Others who depart the agency take jobs with similar squads in neighboring cities and counties, where pay is higher, Manis said. One who left within the past week, Hawkins said, took a similar job in Washington County that starts his pay at $10 an hour.

Further, the board was told, Greene County EMS workers who are leaving typically are not newcomers to the agency, but veteran employees. A list was presented of eight responders who have recently left EMS and their years of individual experience.

Combined, their years of experience totaled 105.

“And these aren’t the end of the story,” Hawkins said. “We’ve got others who are ready to go.”

Morale is low, the EMS leaders reported, because of the low pay and the fact that the Greene County Commission is looking at possibly passing a budget for the next fiscal year that cut about $400,000 from the budget request Hawkins put forward.
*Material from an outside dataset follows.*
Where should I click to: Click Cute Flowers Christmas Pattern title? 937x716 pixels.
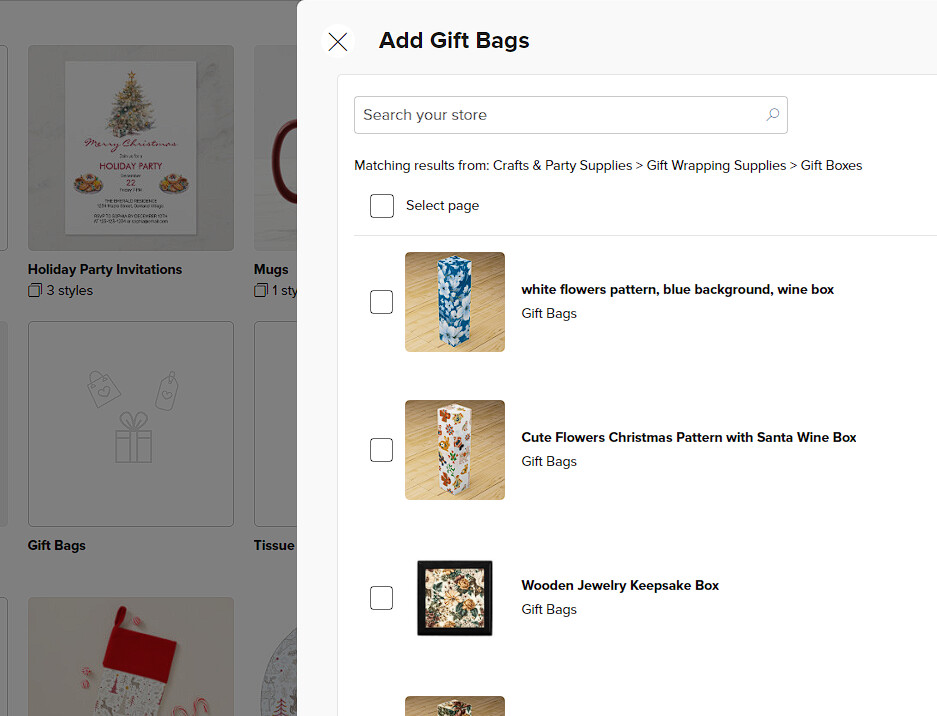689,437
“The employees feel like the county doesn’t care about us,” said Emergency Medical Technician Rex Johnson, one of the two non-voting representatives of the EMS responder ranks who sits in with the board.

He and paramedic Jeff Johnson, the other non-voting EMS board representative (the two Johnsons are not related), openly challenged EMS board member Eddie Jennings, one of the county commissioners who voted in favor of the EMS budget request reduction, to explain why he had done so.

“I don’t know if I should say this or not, but I think there was a little spite in it,” Jennings said. “I made the remark (at the commission meeting) that EMS could come back to the commission if they needed something, and we could give it to them.”

After the meeting concluded, he clarified that the “spite” was not on his part, but on that of those who first advanced the possibility of the reduction.

The proposal to reduce the requested amount came from county commissioners who are not on the EMS board. Jennings, who often is at odds with other commissioners, said he perceived that as an effort to spite him as a board member who has worked to “build up” EMS in recent years.

Jennings said his thought was to respond by going along with the reduction request on the front end while remaining ready to support EMS in future budget adjustments as needs arise in the agency during the coming fiscal year.

At Thursday’s meeting, Jennings said it is not fair that EMS struggles to have an adequate staff of responders when, he said, he knows of cases of county departments being over-budgeted for the number of employees they actually have on the job.

As EMS struggles to keep up its roster of employees, it manages to work within its budget and even return money to Greene County at the end of its budget year, its leaders said at the Thursday meeting.

Figures provided by EMS at the meeting showed that, in the 2015-2017 fiscal year, EMS spent just under $3.5 million out of an approved budget of just over $4 million, and actually generated nearly $4.5 million in revenues.

Those extra revenues are not used to directly meet EMS needs, but must be turned back into the county fund balance.

Jennings told Hawkins that EMS “is doing one hell of a job,” and that he now receives no complaint calls about the agency as compared to earlier years when complaints, he said, were frequent.

The EMS board took no actions Thursday due to lack of a quorum, so all items were presented for discussion only.

Board members present were Chuck Whitfield, Jennings and County Mayor David Crum, though Crum is not a voting member. The two EMS liaison members who were present also are not voting members.